He started to shrug, then caught himself. “What can I say? Women are crazy for badges. And uniforms. Can’t tell you how I hated giving mine up when I moved into Homicide. Was a real heartbreaker trade-off.”
“Yeah, I can see you’re hurting.” The cousins grinned at each other till embarrassment set in, and Gabe glanced down. He plucked at the sheet hem. “So…when do they let you out of here?”
“I’m leaving tomorrow.”
“That’s not what the nurse—”
“Tomorrow, or I start tossing TVs.” He hooked a thumb toward the racket beyond the curtain.
“Ah.” Gabe nodded understanding. “Okay, but after that? I suppose they’ll be giving you some recuperation time?”
“More than I’ll want.” Being a homicide detective wasn’t simply a job, it was a calling. Maybe if he’d had a woman or a family to distract him—but then, how could a good cop allow himself to be distracted?
The cases were endless and they were fascinating, and they tended to eat a man up. You might stagger home wired yet exhausted, night after night, but your job counted for something. You felt it made a difference.
Feeling like that, you didn’t tend to set it aside at the end of your shift, or switch your focus to the things that mattered to civilians. Because what hobby could be half as meaningful? What sport could give a man the same rush as going eyeball-to-eyeball with a gunman? What woman could compete with the adrenaline high of a righteous arrest?

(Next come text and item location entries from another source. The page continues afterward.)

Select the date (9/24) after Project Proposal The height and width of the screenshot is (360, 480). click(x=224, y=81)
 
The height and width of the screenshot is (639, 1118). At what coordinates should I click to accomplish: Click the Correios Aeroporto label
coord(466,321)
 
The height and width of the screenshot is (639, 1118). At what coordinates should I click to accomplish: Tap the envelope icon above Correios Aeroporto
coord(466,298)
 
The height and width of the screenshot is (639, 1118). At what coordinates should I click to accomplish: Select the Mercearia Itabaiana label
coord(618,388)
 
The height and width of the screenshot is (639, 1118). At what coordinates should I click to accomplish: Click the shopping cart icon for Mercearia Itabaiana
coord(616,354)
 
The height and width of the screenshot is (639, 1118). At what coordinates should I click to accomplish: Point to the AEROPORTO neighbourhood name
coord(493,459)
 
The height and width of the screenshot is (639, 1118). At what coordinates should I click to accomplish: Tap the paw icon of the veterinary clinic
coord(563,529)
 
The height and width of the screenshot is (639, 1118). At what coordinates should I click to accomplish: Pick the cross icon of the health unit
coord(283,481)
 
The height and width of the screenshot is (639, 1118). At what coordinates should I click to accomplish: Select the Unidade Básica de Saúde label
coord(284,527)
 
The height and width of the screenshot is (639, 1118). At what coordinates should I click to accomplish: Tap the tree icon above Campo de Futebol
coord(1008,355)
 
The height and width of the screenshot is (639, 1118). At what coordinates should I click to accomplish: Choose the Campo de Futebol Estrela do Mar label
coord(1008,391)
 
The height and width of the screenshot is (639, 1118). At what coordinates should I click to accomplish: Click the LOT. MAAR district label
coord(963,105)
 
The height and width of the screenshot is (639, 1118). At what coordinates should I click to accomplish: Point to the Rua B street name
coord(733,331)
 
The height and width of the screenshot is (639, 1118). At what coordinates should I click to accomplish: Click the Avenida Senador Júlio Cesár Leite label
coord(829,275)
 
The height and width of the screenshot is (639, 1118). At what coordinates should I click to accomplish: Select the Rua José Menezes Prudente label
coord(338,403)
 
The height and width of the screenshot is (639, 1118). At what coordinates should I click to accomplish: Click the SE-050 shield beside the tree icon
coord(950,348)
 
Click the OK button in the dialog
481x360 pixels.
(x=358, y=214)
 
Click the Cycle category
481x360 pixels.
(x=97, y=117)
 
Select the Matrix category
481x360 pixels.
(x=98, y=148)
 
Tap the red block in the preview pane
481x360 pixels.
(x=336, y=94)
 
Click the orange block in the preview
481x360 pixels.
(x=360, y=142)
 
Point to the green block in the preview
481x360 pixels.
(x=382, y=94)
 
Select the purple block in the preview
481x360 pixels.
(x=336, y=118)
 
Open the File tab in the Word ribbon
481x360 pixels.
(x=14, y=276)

Which was why so many detectives lived wistfully single in spite of themselves.
“That’s what I figured. So I was wondering…” Gabe still fingered the sheet. “Maybe once you’re back on your feet, you’d consider helping me out?”
Adam cocked his head. Gabe, the golden boy, needed his help? Gabe, who’d always had his ducks in a row, be they feminine, academic or professional. “Sure, but with what?”
“You know I’ve been working on the lynx reintroduction project? For four years now.”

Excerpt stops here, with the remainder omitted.